►
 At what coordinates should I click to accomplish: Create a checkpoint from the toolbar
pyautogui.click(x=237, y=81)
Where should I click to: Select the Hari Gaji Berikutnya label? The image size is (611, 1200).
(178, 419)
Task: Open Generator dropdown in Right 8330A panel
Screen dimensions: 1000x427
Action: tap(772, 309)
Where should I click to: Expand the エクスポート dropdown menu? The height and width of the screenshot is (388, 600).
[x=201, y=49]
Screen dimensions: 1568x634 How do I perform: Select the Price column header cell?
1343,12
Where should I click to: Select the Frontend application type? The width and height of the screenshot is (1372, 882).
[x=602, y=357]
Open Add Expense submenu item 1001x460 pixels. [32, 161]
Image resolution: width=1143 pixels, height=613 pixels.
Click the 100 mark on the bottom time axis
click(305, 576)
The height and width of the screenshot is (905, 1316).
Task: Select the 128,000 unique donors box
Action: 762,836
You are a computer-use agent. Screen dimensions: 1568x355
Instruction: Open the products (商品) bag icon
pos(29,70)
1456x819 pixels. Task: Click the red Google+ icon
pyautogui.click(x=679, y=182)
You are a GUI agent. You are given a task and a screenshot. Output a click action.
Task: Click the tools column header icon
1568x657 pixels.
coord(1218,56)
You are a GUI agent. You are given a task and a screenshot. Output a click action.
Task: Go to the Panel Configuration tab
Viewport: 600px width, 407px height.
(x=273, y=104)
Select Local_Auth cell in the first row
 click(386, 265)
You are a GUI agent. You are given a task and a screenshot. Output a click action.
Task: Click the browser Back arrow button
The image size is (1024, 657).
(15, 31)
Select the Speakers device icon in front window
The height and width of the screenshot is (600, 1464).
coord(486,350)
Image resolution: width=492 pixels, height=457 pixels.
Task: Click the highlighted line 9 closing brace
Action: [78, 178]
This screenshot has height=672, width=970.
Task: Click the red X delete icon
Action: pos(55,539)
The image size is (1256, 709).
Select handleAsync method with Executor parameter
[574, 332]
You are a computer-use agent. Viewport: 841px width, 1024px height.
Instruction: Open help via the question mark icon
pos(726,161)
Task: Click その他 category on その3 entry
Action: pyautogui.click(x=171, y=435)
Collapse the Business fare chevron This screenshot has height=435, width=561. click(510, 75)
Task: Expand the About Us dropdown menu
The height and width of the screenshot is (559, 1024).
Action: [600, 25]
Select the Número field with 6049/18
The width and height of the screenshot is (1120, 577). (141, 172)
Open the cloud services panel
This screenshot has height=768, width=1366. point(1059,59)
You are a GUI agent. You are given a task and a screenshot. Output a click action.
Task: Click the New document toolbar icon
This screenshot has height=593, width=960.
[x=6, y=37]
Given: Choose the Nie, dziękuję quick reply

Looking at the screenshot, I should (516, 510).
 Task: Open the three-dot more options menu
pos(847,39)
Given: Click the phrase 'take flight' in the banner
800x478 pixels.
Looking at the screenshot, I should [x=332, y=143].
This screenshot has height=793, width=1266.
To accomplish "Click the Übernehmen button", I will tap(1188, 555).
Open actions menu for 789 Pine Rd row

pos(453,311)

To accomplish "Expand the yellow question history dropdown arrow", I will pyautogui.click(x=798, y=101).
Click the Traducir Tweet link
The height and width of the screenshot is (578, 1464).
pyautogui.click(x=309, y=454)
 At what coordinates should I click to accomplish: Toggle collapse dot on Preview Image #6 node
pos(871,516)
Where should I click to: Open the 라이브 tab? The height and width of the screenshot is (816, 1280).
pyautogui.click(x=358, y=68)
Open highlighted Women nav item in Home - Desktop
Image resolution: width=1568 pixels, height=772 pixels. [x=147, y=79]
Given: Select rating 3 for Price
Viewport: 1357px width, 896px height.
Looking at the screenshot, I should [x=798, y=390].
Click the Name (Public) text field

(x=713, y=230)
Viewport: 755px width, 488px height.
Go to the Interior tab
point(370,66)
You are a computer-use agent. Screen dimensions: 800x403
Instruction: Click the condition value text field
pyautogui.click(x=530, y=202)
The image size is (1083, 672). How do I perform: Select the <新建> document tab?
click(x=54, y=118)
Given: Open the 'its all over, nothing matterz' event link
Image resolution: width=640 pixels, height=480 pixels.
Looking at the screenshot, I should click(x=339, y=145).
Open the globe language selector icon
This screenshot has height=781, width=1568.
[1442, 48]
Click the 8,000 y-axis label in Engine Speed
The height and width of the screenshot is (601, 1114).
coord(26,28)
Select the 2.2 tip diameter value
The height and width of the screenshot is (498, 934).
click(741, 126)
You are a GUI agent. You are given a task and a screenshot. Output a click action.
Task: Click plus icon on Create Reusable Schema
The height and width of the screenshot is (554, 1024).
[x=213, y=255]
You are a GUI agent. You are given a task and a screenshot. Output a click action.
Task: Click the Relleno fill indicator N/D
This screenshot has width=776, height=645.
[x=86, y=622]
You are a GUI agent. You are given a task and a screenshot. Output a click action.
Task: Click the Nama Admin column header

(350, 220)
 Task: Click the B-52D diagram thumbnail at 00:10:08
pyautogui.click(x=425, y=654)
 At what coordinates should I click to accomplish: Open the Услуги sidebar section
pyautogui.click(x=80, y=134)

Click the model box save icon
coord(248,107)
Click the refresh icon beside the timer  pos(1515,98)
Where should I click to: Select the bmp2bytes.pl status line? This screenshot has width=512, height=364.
◄
Please give back, exactly as it stands above, the stretch from the line with "The height and width of the screenshot is (559, 1024)." through the line with "Task: Click the New document toolbar icon", and no line outside it.

= Response box =
The height and width of the screenshot is (559, 1024).
Action: [600, 25]
Select the Número field with 6049/18
The width and height of the screenshot is (1120, 577). (141, 172)
Open the cloud services panel
This screenshot has height=768, width=1366. point(1059,59)
You are a GUI agent. You are given a task and a screenshot. Output a click action.
Task: Click the New document toolbar icon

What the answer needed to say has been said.